▶ Dataset entries
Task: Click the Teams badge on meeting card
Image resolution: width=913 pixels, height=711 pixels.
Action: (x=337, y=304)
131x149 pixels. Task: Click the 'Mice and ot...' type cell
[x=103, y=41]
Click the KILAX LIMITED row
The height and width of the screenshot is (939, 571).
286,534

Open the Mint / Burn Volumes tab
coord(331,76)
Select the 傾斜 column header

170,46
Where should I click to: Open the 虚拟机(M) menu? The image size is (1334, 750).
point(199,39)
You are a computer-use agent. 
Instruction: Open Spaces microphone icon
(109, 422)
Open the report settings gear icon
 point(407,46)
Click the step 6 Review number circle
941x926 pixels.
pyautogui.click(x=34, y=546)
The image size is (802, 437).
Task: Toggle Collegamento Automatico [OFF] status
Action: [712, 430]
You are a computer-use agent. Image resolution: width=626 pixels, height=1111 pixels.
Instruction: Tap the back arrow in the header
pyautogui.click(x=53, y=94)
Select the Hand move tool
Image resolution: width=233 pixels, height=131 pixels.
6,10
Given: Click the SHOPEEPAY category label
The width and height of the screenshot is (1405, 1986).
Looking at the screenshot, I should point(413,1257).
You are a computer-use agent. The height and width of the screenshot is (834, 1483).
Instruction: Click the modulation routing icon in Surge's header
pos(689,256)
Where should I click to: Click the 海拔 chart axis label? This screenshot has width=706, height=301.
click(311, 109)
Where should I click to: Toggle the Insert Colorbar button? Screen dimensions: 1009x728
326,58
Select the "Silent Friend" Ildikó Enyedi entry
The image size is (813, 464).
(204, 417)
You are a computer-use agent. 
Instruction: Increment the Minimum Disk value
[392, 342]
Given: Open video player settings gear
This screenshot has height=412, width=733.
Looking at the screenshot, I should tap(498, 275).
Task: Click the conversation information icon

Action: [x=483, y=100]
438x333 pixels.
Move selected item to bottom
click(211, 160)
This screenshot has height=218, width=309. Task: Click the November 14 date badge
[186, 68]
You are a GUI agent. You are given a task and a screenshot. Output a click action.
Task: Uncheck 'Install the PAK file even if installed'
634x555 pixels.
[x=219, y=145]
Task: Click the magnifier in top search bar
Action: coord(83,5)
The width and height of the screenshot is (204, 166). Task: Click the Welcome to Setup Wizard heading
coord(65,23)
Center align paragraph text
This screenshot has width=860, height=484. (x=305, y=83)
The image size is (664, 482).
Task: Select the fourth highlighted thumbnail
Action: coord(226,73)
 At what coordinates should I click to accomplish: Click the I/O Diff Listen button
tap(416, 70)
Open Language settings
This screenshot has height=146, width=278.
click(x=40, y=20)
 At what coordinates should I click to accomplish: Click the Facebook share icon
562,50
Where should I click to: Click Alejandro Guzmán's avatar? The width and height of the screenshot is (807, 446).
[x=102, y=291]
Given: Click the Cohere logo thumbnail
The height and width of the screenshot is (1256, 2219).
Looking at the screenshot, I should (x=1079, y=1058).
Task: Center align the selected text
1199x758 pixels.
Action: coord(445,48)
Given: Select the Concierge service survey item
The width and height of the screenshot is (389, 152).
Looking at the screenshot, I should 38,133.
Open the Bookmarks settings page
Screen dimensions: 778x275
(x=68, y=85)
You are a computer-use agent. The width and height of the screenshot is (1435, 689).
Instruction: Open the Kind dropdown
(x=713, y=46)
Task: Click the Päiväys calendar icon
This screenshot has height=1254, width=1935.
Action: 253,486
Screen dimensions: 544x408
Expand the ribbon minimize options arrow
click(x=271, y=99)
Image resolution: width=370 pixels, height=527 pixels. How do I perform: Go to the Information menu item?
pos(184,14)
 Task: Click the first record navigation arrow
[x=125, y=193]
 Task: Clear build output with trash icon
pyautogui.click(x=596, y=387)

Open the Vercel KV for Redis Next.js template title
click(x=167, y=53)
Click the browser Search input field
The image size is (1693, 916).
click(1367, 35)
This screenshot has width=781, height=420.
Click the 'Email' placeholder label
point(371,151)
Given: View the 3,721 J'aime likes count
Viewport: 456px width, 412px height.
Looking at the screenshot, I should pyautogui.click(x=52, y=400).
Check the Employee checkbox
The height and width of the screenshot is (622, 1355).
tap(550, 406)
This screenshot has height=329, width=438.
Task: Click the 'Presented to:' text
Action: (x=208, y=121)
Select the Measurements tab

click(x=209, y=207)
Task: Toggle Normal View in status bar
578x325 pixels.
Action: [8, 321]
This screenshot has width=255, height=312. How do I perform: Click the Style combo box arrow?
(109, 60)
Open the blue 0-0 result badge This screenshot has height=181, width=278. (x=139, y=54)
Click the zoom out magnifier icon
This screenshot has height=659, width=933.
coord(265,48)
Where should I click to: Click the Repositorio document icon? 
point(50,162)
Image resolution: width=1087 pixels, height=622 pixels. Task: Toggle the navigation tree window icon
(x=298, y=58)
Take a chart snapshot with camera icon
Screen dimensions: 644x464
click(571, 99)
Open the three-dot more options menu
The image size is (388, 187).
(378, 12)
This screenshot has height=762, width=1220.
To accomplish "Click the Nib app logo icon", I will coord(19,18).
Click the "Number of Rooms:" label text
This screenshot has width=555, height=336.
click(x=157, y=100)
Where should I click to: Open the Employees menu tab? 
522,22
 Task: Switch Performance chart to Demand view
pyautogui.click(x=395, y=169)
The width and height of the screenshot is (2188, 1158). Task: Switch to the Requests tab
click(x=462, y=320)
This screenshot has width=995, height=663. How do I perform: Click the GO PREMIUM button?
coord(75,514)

▶ Exercise task
Rewrite the lines from the one containing "Given: Click the SHOPEEPAY category label" through the one containing "Action: coord(445,48)", inclusive, substituting "Command" for "Instruction" and leaving everything else as is.

▶ Expected output
Given: Click the SHOPEEPAY category label
The width and height of the screenshot is (1405, 1986).
Looking at the screenshot, I should point(413,1257).
You are a computer-use agent. The height and width of the screenshot is (834, 1483).
Command: Click the modulation routing icon in Surge's header
pos(689,256)
Where should I click to: Click the 海拔 chart axis label? This screenshot has width=706, height=301.
click(311, 109)
Where should I click to: Toggle the Insert Colorbar button? Screen dimensions: 1009x728
326,58
Select the "Silent Friend" Ildikó Enyedi entry
The image size is (813, 464).
(204, 417)
You are a computer-use agent. 
Command: Increment the Minimum Disk value
[392, 342]
Given: Open video player settings gear
This screenshot has height=412, width=733.
Looking at the screenshot, I should tap(498, 275).
Task: Click the conversation information icon

Action: [x=483, y=100]
438x333 pixels.
Move selected item to bottom
click(211, 160)
This screenshot has height=218, width=309. Task: Click the November 14 date badge
[186, 68]
You are a GUI agent. You are given a task and a screenshot. Output a click action.
Task: Uncheck 'Install the PAK file even if installed'
634x555 pixels.
[x=219, y=145]
Task: Click the magnifier in top search bar
Action: coord(83,5)
The width and height of the screenshot is (204, 166). Task: Click the Welcome to Setup Wizard heading
coord(65,23)
Center align paragraph text
This screenshot has width=860, height=484. (x=305, y=83)
The image size is (664, 482).
Task: Select the fourth highlighted thumbnail
Action: coord(226,73)
 At what coordinates should I click to accomplish: Click the I/O Diff Listen button
tap(416, 70)
Open Language settings
This screenshot has height=146, width=278.
click(x=40, y=20)
 At what coordinates should I click to accomplish: Click the Facebook share icon
562,50
Where should I click to: Click Alejandro Guzmán's avatar? The width and height of the screenshot is (807, 446).
[x=102, y=291]
Given: Click the Cohere logo thumbnail
The height and width of the screenshot is (1256, 2219).
Looking at the screenshot, I should (x=1079, y=1058).
Task: Center align the selected text
1199x758 pixels.
Action: coord(445,48)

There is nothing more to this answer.